**Exercise**
Switch "PTCP 2013" to "PTCP 2014" everywhere in the data below, and write out all of the data again with nothing else changed.

**Supplied material**
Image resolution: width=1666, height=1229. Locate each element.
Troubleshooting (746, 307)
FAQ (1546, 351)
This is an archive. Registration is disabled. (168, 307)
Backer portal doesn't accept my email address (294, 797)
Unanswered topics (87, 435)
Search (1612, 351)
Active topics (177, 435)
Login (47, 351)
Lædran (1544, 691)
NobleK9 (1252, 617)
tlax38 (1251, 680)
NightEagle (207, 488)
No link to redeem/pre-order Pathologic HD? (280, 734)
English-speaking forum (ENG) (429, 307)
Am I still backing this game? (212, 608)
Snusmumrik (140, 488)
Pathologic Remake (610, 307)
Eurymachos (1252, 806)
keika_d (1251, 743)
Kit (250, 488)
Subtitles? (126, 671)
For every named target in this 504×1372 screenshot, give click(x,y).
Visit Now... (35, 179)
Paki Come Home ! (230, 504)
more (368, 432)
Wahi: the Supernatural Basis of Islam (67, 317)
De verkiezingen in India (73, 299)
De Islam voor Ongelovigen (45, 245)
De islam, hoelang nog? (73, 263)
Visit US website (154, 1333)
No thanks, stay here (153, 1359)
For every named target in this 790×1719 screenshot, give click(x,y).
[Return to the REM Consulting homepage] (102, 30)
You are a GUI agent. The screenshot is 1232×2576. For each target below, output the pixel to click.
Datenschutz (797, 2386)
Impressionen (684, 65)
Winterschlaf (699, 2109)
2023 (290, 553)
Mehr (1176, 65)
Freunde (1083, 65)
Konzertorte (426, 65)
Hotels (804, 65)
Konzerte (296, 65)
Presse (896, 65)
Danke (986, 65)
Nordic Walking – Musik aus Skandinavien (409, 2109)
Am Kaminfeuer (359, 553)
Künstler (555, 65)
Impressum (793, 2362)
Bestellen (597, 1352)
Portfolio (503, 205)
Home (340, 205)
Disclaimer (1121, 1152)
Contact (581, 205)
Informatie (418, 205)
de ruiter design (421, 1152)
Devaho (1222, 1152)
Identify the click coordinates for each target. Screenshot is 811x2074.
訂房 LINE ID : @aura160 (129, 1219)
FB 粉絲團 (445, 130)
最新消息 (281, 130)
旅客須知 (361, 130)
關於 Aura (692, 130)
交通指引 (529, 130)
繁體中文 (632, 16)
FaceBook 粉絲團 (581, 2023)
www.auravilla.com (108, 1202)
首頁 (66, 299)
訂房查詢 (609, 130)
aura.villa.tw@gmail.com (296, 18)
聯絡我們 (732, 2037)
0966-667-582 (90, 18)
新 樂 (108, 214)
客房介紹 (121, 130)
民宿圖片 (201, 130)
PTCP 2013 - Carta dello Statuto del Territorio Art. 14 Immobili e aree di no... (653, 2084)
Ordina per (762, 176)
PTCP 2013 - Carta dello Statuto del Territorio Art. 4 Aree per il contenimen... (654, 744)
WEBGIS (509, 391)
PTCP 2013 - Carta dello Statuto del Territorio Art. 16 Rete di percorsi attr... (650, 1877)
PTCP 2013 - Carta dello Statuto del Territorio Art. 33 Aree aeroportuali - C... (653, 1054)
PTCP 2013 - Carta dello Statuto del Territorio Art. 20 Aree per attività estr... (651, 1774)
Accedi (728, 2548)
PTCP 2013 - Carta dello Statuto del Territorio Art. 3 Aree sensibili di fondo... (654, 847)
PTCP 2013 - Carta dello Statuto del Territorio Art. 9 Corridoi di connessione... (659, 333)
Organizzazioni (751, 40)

**Expected answer**
Image resolution: width=1666, height=1229. Locate each element.
Troubleshooting (746, 307)
FAQ (1546, 351)
This is an archive. Registration is disabled. (168, 307)
Backer portal doesn't accept my email address (294, 797)
Unanswered topics (87, 435)
Search (1612, 351)
Active topics (177, 435)
Login (47, 351)
Lædran (1544, 691)
NobleK9 (1252, 617)
tlax38 (1251, 680)
NightEagle (207, 488)
No link to redeem/pre-order Pathologic HD? (280, 734)
English-speaking forum (ENG) (429, 307)
Am I still backing this game? (212, 608)
Snusmumrik (140, 488)
Pathologic Remake (610, 307)
Eurymachos (1252, 806)
keika_d (1251, 743)
Kit (250, 488)
Subtitles? (126, 671)
For every named target in this 504×1372 screenshot, give click(x,y).
Visit Now... (35, 179)
Paki Come Home ! (230, 504)
more (368, 432)
Wahi: the Supernatural Basis of Islam (67, 317)
De verkiezingen in India (73, 299)
De Islam voor Ongelovigen (45, 245)
De islam, hoelang nog? (73, 263)
Visit US website (154, 1333)
No thanks, stay here (153, 1359)
For every named target in this 790×1719 screenshot, give click(x,y).
[Return to the REM Consulting homepage] (102, 30)
You are a GUI agent. The screenshot is 1232×2576. For each target below, output the pixel to click.
Datenschutz (797, 2386)
Impressionen (684, 65)
Winterschlaf (699, 2109)
2023 (290, 553)
Mehr (1176, 65)
Freunde (1083, 65)
Konzertorte (426, 65)
Hotels (804, 65)
Konzerte (296, 65)
Presse (896, 65)
Danke (986, 65)
Nordic Walking – Musik aus Skandinavien (409, 2109)
Am Kaminfeuer (359, 553)
Künstler (555, 65)
Impressum (793, 2362)
Bestellen (597, 1352)
Portfolio (503, 205)
Home (340, 205)
Disclaimer (1121, 1152)
Contact (581, 205)
Informatie (418, 205)
de ruiter design (421, 1152)
Devaho (1222, 1152)
Identify the click coordinates for each target. Screenshot is 811x2074.
訂房 LINE ID : @aura160 (129, 1219)
FB 粉絲團 (445, 130)
最新消息 (281, 130)
旅客須知 (361, 130)
關於 Aura (692, 130)
交通指引 (529, 130)
繁體中文 (632, 16)
FaceBook 粉絲團 (581, 2023)
www.auravilla.com (108, 1202)
首頁 (66, 299)
訂房查詢 (609, 130)
aura.villa.tw@gmail.com (296, 18)
聯絡我們 (732, 2037)
0966-667-582 (90, 18)
新 樂 (108, 214)
客房介紹 (121, 130)
民宿圖片 (201, 130)
PTCP 2014 - Carta dello Statuto del Territorio Art. 14 Immobili e aree di no... (653, 2084)
Ordina per (762, 176)
PTCP 2014 - Carta dello Statuto del Territorio Art. 4 Aree per il contenimen... (654, 744)
WEBGIS (509, 391)
PTCP 2014 - Carta dello Statuto del Territorio Art. 16 Rete di percorsi attr... (650, 1877)
PTCP 2014 - Carta dello Statuto del Territorio Art. 33 Aree aeroportuali - C... (653, 1054)
PTCP 2014 - Carta dello Statuto del Territorio Art. 20 Aree per attività estr... (651, 1774)
Accedi (728, 2548)
PTCP 2014 - Carta dello Statuto del Territorio Art. 3 Aree sensibili di fondo... (654, 847)
PTCP 2014 - Carta dello Statuto del Territorio Art. 9 Corridoi di connessione... (659, 333)
Organizzazioni (751, 40)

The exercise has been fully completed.